= Armando J. L. Pombeiro =

Portuguese chemical engineer (born 1949)

Armando José Latourrette de Oliveira Pombeiro is a Portuguese chemical engineer.

He was born in 1949 in Porto, Portugal.
His education includes Chemical Engineering (1971, Instituto Superior Técnico (IST), Technical Univ. Lisbon); D.Phil. (1976, University of Sussex, England; supervisors: Prof. J. Chatt and Dr. R.L. Richards). He is currently a Full Professor (IST, since 1989) and Coordinator/Founder of the research Group on “Coordination Chemistry and Molecular Electrochemistry, Synthesis and Catalysis”. Pombeiro is a Full Member of the Academy of Sciences of Lisbon (since 1988), Member of the International Society of Electrochemistry, and was Chairman of the XXV Int. Conf. Organometallic Chemistry (XXV ICOMC, 2012). As a published author, he is widely held in libraries worldwide.
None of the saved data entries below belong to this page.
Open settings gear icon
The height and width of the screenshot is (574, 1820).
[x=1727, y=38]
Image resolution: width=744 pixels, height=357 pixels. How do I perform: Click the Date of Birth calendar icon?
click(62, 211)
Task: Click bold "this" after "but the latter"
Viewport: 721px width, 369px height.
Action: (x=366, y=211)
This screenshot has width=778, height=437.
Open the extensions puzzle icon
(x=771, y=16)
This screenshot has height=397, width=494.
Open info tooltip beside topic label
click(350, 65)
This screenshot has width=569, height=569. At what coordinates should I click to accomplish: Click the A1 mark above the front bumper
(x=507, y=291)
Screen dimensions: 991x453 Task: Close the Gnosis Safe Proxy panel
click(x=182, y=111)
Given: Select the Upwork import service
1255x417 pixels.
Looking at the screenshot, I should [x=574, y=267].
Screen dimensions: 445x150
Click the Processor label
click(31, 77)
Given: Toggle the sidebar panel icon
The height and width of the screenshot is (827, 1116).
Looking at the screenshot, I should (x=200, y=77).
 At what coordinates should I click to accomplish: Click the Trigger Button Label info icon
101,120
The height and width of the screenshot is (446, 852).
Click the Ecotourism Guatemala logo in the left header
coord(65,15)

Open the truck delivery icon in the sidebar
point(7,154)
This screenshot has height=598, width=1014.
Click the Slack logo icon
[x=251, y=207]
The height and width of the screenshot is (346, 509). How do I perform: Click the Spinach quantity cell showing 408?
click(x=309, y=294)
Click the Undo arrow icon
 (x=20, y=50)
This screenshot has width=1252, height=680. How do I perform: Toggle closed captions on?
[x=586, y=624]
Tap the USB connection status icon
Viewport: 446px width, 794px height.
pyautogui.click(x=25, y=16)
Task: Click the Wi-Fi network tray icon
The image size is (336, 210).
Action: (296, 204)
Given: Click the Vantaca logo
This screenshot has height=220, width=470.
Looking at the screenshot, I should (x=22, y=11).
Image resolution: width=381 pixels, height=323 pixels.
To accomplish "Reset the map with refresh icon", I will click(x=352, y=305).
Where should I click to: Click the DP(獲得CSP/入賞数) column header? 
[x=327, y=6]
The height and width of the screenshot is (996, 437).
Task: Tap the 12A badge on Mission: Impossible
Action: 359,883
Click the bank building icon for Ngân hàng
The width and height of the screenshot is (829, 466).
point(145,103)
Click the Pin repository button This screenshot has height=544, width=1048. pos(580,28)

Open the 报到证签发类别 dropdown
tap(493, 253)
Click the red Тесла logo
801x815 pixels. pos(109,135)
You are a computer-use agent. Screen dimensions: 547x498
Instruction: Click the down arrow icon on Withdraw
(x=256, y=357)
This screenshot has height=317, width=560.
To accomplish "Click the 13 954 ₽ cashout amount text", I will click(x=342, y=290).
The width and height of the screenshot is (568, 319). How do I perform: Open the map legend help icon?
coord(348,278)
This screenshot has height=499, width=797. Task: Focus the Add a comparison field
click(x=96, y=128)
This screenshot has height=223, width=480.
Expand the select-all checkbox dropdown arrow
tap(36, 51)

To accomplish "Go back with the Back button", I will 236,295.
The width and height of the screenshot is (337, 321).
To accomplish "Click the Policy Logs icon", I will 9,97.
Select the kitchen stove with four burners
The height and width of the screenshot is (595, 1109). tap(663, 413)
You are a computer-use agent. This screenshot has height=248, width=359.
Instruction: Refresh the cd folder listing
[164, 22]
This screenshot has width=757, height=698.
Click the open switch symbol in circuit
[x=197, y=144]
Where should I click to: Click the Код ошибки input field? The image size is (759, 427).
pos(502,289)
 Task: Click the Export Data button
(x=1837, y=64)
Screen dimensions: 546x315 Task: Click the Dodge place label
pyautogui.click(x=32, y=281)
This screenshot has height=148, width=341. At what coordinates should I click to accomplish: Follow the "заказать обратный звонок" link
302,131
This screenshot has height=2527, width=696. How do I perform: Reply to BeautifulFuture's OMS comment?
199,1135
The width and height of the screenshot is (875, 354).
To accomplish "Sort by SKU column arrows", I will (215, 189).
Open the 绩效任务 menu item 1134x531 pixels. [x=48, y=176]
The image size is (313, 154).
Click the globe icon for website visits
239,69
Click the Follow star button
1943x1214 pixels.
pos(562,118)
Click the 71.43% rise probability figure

In 2022, he was elected a member of the Academia Europaea.

==Academic work==
Since 1971, Pombeiro has been working at the Instituto Superior Técnico (IST), Technical Univ. Lisbon in Lisbon. He is currently Full Professor. His research activities concern:

===Activation of small molecules===
Activation of small molecules with biological, pharmacological, environmental or industrial interest or related ones [e.g., alkanes (functionalization under mild conditions), alkynes, phosphaalkynes, isocyanides, carbon monoxide, dinitrogen, nitriles, cyanamides, nitric oxide, oximes, oxadiazolines, carboxamides, amidines, olefins, azides or cyanates] by transition metal centres, and developing their application in metal-mediated synthesis and catalysis, namely by searching for mimetic systems of biological processes (e.g. catalysed by peroxidases, particulate methanemonooxygenase, nitrile hydratases and nitrogenases), alternatives for industrial processes and new types of molecular activation with significance in fine chemistry (including the synthesis of compounds with bioactivity). Thus, he developed carboxylation of saturated hydrocarbons with carbon monoxide and persulfate anion catalyzed by various metal compounds (the Sen–Fujiwara–Pombeiro reaction).

===Crystal engineering of coordination compounds===
Crystal engineering of coordination compounds, self-assembly of polynuclear and supramolecular structures, transition metal and organometallic chemistries and catalysis in aqueous media, high pressure gas reactions.

===Molecular electrochemistry of coordination and organic compounds===
Molecular electrochemistry of coordination and organic compounds, namely towards
applications in electrosynthesis, electrocatalysis and in mechanistic studies, as well as in the
establishment of potential-structure relationships, and in the induction of chemical reactivity by
electron-transfer.

===Publications===
A. J. L. Pombeiro has published about 500 papers in chemical journals. He is the editor and author (coauthor) of monographs and chapters.
Pombeiro is a Member of the Editorial Advisory Board of the ACS Catalysis (2011, the year of foundation), Inorganic Chemistry Communications (since 2003), Trends in Inorganic Chemistry (since 2008), Letters in Organic Chemistry (2008–10) and Portugaliae Electrochimiac Acta (since 1998) of the Journal of the Chinese Institute of Engineers (since 2011) and Catalysts (since 2010). His selected prizes: Madinabeitia (International Hispano-Portuguese prize), Royal Spanish Chemical Society, 2013, J. Heyrovský Centennial Medal ("J. Heyrovský Centennial Congress on Polarography", Prague, 1990), Rotary Club (Oporto) scholar prize, 1965–66.